White is a champion of grants that ease the financial burden of students. Sandoval said while at UCR, White was unwavering in his commitment to maintain financial aid.
White also is a fan of integrating online technology to help students navigate college while balancing work and family life.
But he says that it’s not a panacea. Some students may not have much experience with online learning and still need the human touch.
Technology, he said, provides another arrow in the quiver of higher education, adding that it can make CSU more efficient and effective, but he doesn’t want to “jump on something that sounds cool, smells cool, looks cool, but may turn out to not be helpful to students.”
That may bring a dose of comfort to faculty worried about losing their jobs to technology.
“Let us make a change in a way that will not be too much of a shock to us,” Wills said.
It’s one of many issues that those watching White’s tenure say he must address, including pay for professors.
“If you ask people what their first issue is, it’s a livelihood issue,” Wills said. “One person cannot solve that problem, of course, but at least he’s admitted it’s a problem. We haven’t had a substantial raise in 10 years.”

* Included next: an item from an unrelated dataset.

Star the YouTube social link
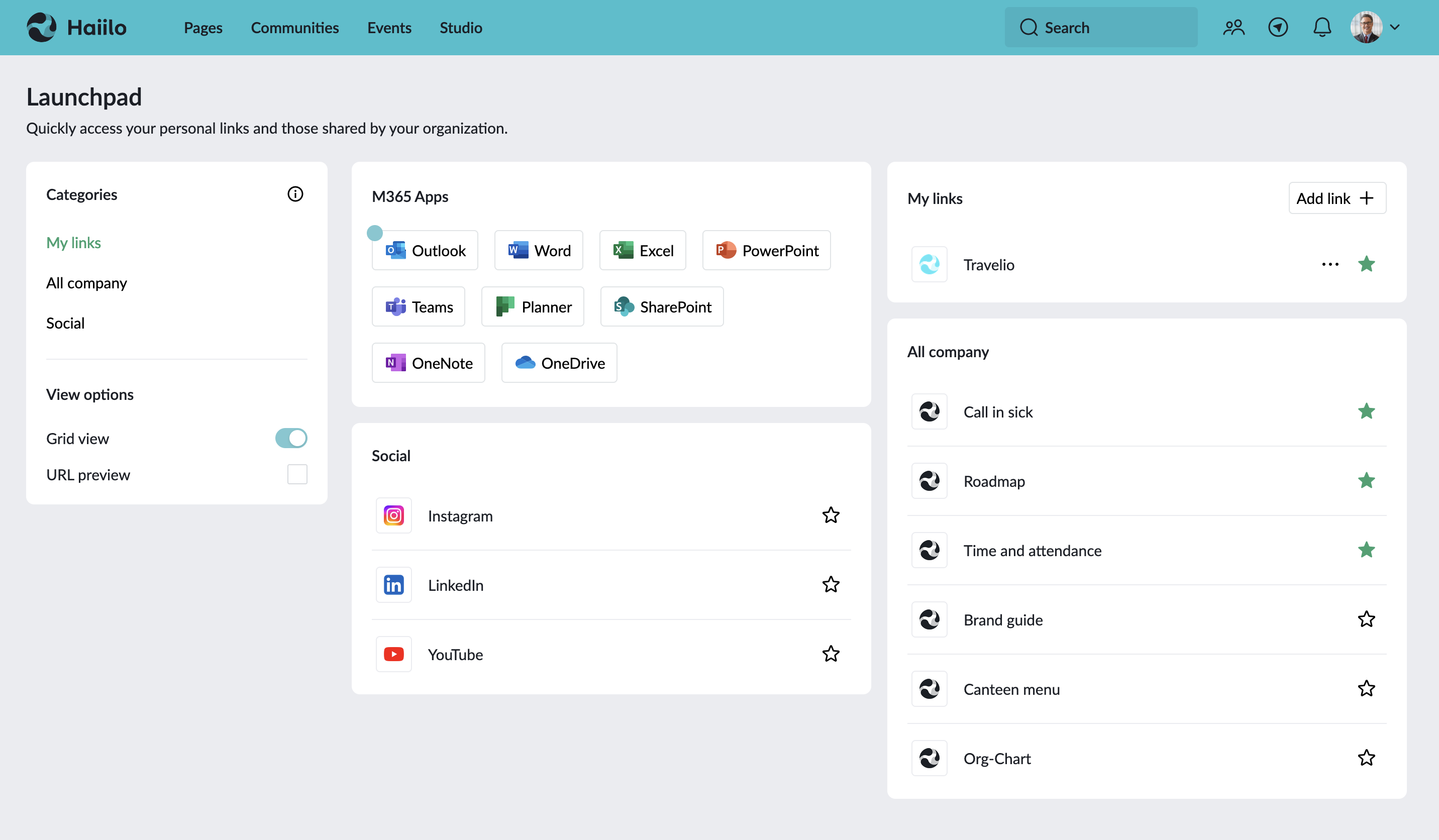This screenshot has height=840, width=1439. point(831,654)
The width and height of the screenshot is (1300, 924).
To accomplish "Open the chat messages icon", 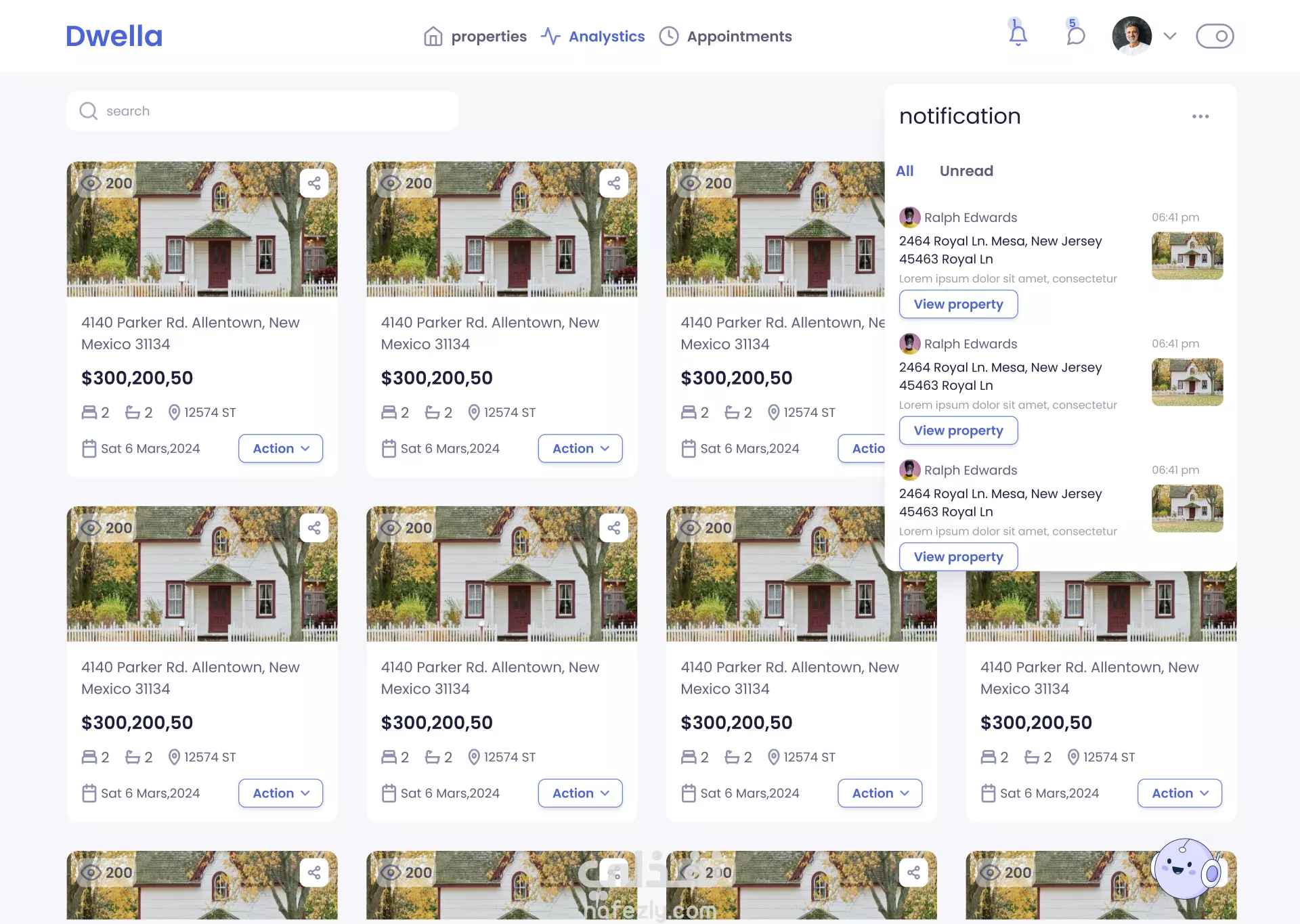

Michele Siqueiros, executive director of the Los Angeles-based Campaign for College Opportunity, addressed her key issues when she met with White: access for minority students, closing the achievement gap and completion rates.
“We’re obviously excited by his new position and leadership in the Chancellor’s Office, especially given his work at UC Riverside and given his work among all ethnicities,” Siqueiros said. “He’s definitely smart, and I think the bottom line is he seems very authentic in serving students and putting students first.”
Siqueiros wants to see White raise his voice for CSU funding, which has been hit with a nearly $1-billion loss from the state since 2007.
White appears willing to carry the funding torch. But budget disagreements don’t have to turn hostile, he said.
“It’s easier when there’s more food on the table,” White said. “When the crumbs on the table become fewer, manners around the table change.”